1.1 Characteristics of a TCP Connection

Key properties of a TCP connection:
  +-- Connection-Oriented
  |   Connection must be established before data transfer
  +-- Full-Duplex
  |   Simultaneous bidirectional data transfer
  +-- Point-to-Point
  |   Exactly one sender and one receiver
  +-- Byte Stream Service
      Continuous byte flow without message boundaries

1.2 3-Way Handshake

The TCP connection establishment process.

Client                        Server
   |                               |
   |-- SYN (seq=client_isn) ------>|  Step 1: SYN
   |                               |
   |<-- SYN+ACK ------------------|  Step 2: SYN+ACK
   |   (seq=server_isn,            |
   |    ack=client_isn+1)          |
   |                               |
   |-- ACK (ack=server_isn+1) --->|  Step 3: ACK
   |   (may include data)          |
   |                               |

Step-by-Step Explanation

Step 1 - SYN:
  - Client sends a SYN segment
  - SYN bit = 1
  - Sets initial sequence number (client_isn)
  - No data

Step 2 - SYN+ACK:
  - Server responds with SYN+ACK segment
  - SYN bit = 1, ACK bit = 1
  - Sets server's initial sequence number (server_isn)
  - Acknowledgment number = client_isn + 1

Step 3 - ACK:
  - Client sends ACK segment
  - SYN bit = 0 (connection established)
  - Data can be included from this segment onward

1.3 TCP Connection Termination (4-Way Handshake)

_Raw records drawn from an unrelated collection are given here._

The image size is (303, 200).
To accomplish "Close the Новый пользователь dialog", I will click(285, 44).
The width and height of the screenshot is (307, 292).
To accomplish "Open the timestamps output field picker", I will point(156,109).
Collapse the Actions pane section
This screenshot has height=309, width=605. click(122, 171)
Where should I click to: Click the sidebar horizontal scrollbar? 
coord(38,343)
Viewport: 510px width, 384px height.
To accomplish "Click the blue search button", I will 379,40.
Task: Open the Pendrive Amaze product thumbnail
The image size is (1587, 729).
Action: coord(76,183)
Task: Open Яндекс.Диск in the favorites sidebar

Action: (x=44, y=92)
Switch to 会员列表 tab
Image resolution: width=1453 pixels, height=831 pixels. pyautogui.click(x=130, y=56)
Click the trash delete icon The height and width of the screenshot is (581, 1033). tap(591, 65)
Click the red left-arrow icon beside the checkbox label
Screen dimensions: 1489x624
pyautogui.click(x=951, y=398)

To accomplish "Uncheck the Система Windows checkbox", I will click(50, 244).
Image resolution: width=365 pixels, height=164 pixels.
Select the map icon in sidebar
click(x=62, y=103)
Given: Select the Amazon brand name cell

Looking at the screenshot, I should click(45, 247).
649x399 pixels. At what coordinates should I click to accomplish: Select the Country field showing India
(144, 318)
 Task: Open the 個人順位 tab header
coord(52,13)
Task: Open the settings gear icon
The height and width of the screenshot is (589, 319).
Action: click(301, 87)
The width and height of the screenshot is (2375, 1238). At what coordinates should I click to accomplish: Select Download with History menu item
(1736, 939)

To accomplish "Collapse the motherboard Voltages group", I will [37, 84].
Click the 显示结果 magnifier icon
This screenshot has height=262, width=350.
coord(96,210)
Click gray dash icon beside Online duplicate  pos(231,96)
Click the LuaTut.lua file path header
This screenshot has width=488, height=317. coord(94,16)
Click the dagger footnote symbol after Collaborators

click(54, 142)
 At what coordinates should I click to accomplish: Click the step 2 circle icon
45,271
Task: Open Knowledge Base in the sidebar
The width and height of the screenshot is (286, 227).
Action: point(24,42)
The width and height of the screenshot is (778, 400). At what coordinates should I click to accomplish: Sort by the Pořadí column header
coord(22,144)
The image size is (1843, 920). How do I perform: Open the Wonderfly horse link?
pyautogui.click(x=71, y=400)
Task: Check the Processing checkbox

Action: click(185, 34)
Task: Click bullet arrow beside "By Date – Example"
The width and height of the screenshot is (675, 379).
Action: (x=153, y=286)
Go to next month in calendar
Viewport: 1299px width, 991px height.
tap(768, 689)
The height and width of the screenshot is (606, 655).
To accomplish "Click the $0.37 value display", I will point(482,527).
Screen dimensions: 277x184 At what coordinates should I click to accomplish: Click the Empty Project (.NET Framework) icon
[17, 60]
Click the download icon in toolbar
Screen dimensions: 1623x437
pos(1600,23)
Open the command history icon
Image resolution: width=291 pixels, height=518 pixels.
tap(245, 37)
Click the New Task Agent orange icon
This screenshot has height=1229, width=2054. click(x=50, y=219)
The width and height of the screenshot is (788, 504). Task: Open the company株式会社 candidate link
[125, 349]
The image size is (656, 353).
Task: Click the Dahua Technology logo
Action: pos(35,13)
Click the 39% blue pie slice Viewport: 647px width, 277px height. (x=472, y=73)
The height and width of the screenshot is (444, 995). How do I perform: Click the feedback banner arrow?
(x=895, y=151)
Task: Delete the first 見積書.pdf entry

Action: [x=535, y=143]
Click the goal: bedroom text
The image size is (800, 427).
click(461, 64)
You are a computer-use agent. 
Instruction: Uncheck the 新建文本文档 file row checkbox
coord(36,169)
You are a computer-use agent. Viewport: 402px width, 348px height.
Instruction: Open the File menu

Client                        Server
   |                               |
   |-- FIN ----------------------->|  Step 1
   |                               |
   |<-- ACK -----------------------|  Step 2
   |                               |
   |<-- FIN -----------------------|  Step 3
   |                               |
   |-- ACK ----------------------->|  Step 4
   |                               |
   | (TIME_WAIT: 30 sec wait)      |
   |   -> Connection fully closed   |

TIME_WAIT state: The client waits for a period to handle potential FIN retransmissions in case the last ACK is lost.


2. TCP Segment Structure

 0                   1                   2                   3
 0 1 2 3 4 5 6 7 8 9 0 1 2 3 4 5 6 7 8 9 0 1 2 3 4 5 6 7 8 9 0 1
+-----------------------+-----------------------+
|   Source port (16)    |   Dest port (16)      |
+-----------------------+-----------------------+
|            Sequence number (32)               |
+-----------------------------------------------+
|         Acknowledgment number (32)            |
+--------+------+-------+-----------------------+
| Header | Unused|Flags  |   Receive window (16) |
| len(4) | (6)   |(6bits)|                       |
+--------+------+-------+-----------------------+
|    Checksum (16)      | Urgent pointer (16)   |
+-----------------------+-----------------------+
|           Options (variable length)           |
+-----------------------------------------------+
|                                               |
|           Data (variable length)              |
|                                               |
+-----------------------------------------------+

Key Fields

FieldSizeDescription
Sequence number32 bitsByte number of first data byte in segment
ACK number32 bitsNext byte number expected
Receive window16 bitsReceivable byte count (flow control)
Header length4 bitsTCP header length (in 4-byte units)
Flag bits6 bitsSYN, ACK, FIN, RST, PSH, URG

3. Sequence Numbers and Acknowledgment Numbers

3.1 Sequence Number

The byte stream number of the first byte of data in the segment.

Example: 500,000 byte file, MSS = 1,000 bytes

Segment 1: seq = 0,      data = bytes 0-999
Segment 2: seq = 1000,   data = bytes 1000-1999
Segment 3: seq = 2000,   data = bytes 2000-2999
...
Segment 500: seq = 499000, data = bytes 499000-499999

3.2 Acknowledgment Number

The next byte number the receiver expects. Uses cumulative acknowledgment.

Example: Typing 'C' in a telnet session

Host A                          Host B
   |-- seq=42, ack=79, 'C' --->|
   |                             |  Receives 'C', echo response
   |<-- seq=79, ack=43, 'C' ---|
   |                             |
   |-- seq=43, ack=80 -------->|  (ACK)

  seq=42: 42nd byte that A is sending
  ack=79: A expects byte 79 from B
  ack=43: B expects byte 43 from A (byte 42 received)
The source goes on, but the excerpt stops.